The show is a love letter to Donegal, to Mammies, and to quare identity. It’s a camp, absurdist, all-singing, all-yapping autobiographical cabaret that will have you in stitches and might just break your heart.

It all started as a bit during my stand-up shows. I’d do my non-binary material, then the gay stuff, then off to Donegal and finally we’d land on Daniel.

I’ve missed many a flashing light and gone aways away over time on Daniel. Turns out I have a passion for this man like you wouldn’t believe. Get me on Mastermind, here we go.

I’ve found myself at more Daniel O’Donnell concerts than your average Joe (they/them). I’m from Donegal, and my grandparents are from Dungloe – a town absolutely steeped in Daniel lore. He’s from around the corner, Kinncasslagh.

And the thing is, there’s no show like a Daniel show. It’s like mass, but instead of communion and the Holy Spirit, it’s cups of tea and the body of “CHRIST almighty is he wearing the blazer with sequins?”

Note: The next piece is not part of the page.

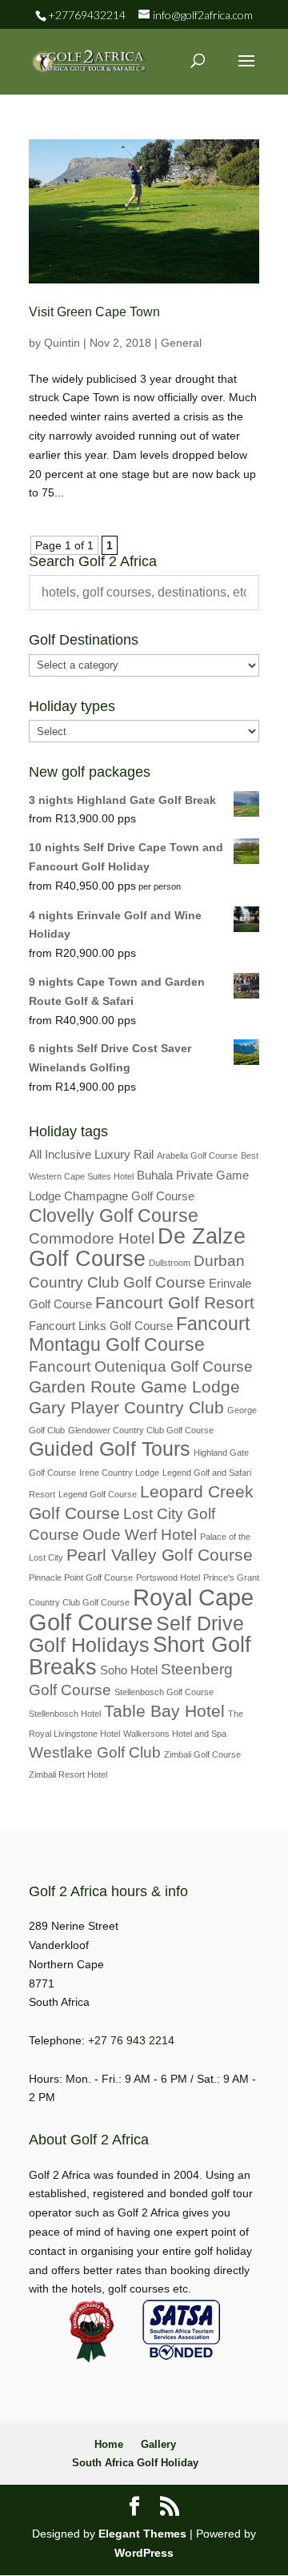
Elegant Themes (142, 2533)
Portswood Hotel (168, 1577)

I saw him perform in the Bord Gáis recently. It was a one-night-only sold-out spectacular. The Daniel O’Donnell Show happened while Wicked was on in the same venue, so the set stayed up and he took over for the night. In Donegal, the show would be called Class.

So, there was Daniel bathed in pink and green lights looking like he was about to Defy Gravity, and let me tell you – Adele Dazeem herself would have loved it. He had four costume changes, two encores and thousands of feral pensioners on their feet having the time of their lives. And in the midst of it all, at least one little non-binary wannabe culchie me was there hooting and hollering along with them.

 

What made me fall so madly in love with cabaret is the spirit of it all. The silliness, the joy, the feral comradery. The radical inclusivity and queerness. It’s a space so welcoming, so warm, so fun. A DOD show is not far off.

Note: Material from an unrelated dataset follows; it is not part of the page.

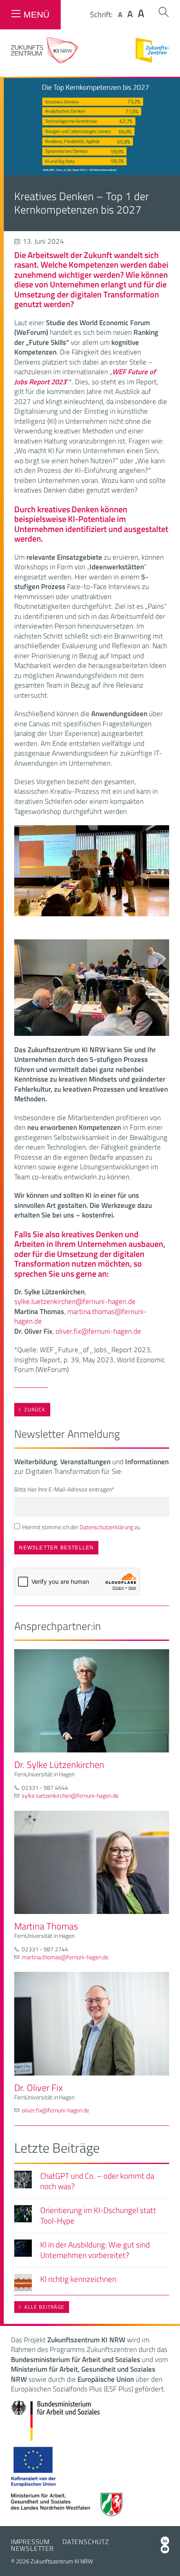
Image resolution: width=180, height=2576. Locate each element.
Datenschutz (85, 2542)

There’s such a charm and a warmth to Daniel, like you’re old friends and he’s giving you a call to check up on you because it’s been far too long Barbara! Even at a sold-out show packed to the rafters, he seems to know almost everyone by name.

An Evening with Wee Daniel is an identity journey. It’s about finding yourself and making peace with the time it took you to get there. It’s about grief and change and acceptance. It’s about Donegal and being queer and trying to find your place in the world, and what it’s like navigating that when you’ve lost someone who helps you make sense of yourself.

So no, you don’t have to be a Daniel fan to enjoy this show. You don’t have to know a stitch about him. Truthfully, it’s not really about Daniel – but don’t tell your granny that, I think we’ll be able to teach her something about pronouns. Through song! But if you come away from this show feeling even a sliver of what a 90-year-old woman feels at a Daniel O’Concert, well then that’s my job done.

Come along, be surprised. There’s no show like a Wee Daniel show.